Dr. Gary Meadows, a College of Pharmacy professor at WSU since 1976, has received a Senior Scientist Research and Mentorship Award from the National Institutes of Health/National Institute on Alcohol Abuse and Alcoholism.

The five-year, $1 million grant is to provide him with more time for research and to mentor three to five junior faculty at WSU.

Between two and five such awards are granted annually by the NIAAA. Records dating back to 1972 indicate this is the first Senior Scientist award received at WSU.

Meadows’ research into the connection between nutrition and cancer and between alcohol and cancer has been continuously funded by the NIH since 1979.
 
Meadows’ studies with alcohol focus on its effects on the immune system, particularly on natural killer cells.  Meadows is credited with the development of a low stress model for administering alcohol to mice, referred to in the field as the “Meadows Model.”

He has written more than 100 publications and mentored a number of graduate students and postdoctoral research associates.

From 1998-2001, he served as program director of an NIAAA Training Grant at WSU to prepare pre-doctoral and postdoctoral researchers to study the role of alcohol abuse on the immune system.

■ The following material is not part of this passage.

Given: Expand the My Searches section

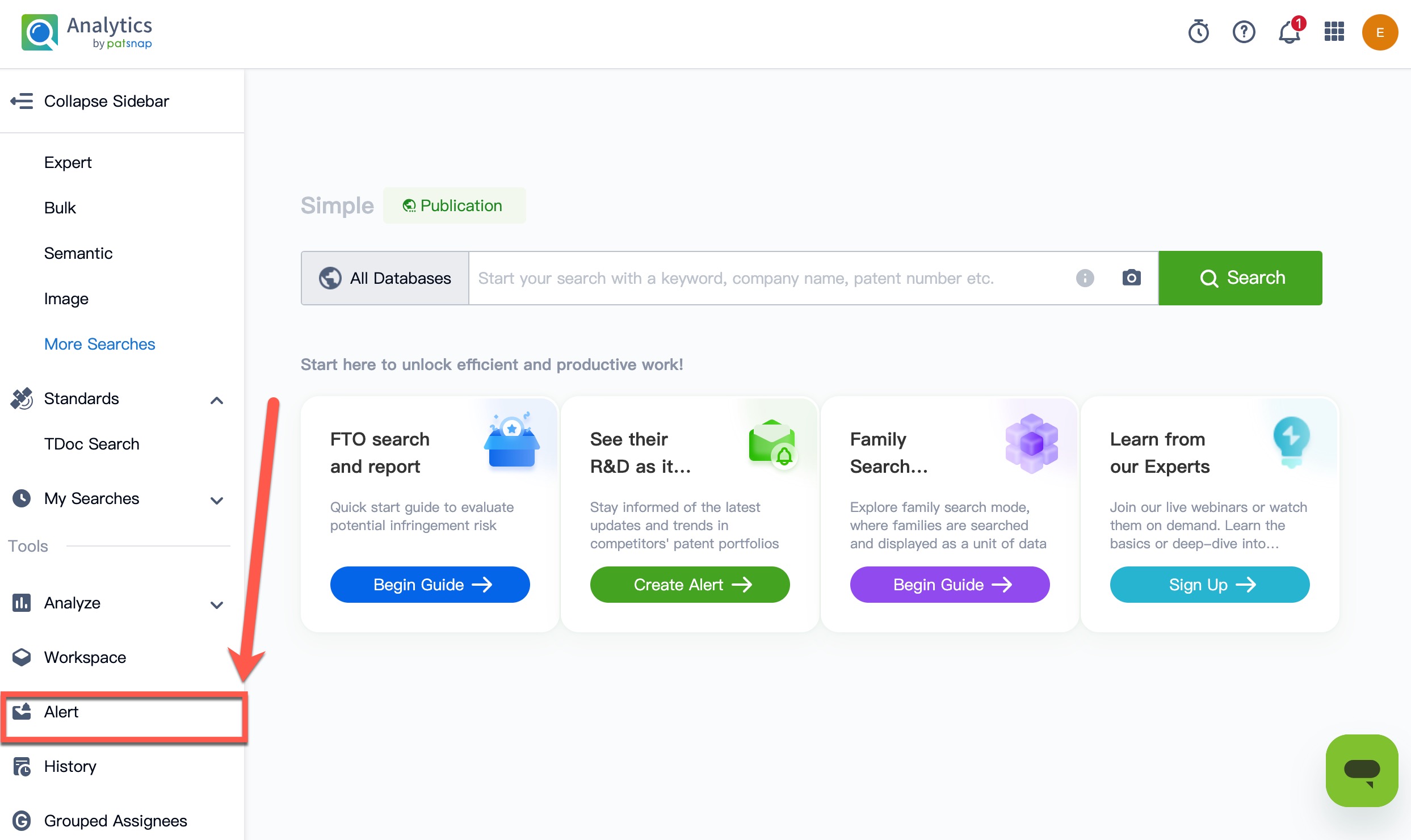Looking at the screenshot, I should point(216,500).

In addition to his research, Meadows also is the director of the Cancer Prevention and Research Center, an umbrella organization for cancer research at WSU, and he holds the Dorothy O. Kennedy Distinguished Professorship in the College.

Meadows also has been a visiting scientist and professor at the National Institutes of Health and the University of British Columbia.

Meadows is a past chairman of the Department of Pharmaceutical Sciences, a past chair of the Pharmacology/Toxicology Graduate Program in the College of Pharmacy, and an honorary professor at the Medical College of Zhengzhou University in the People’s Republic of China.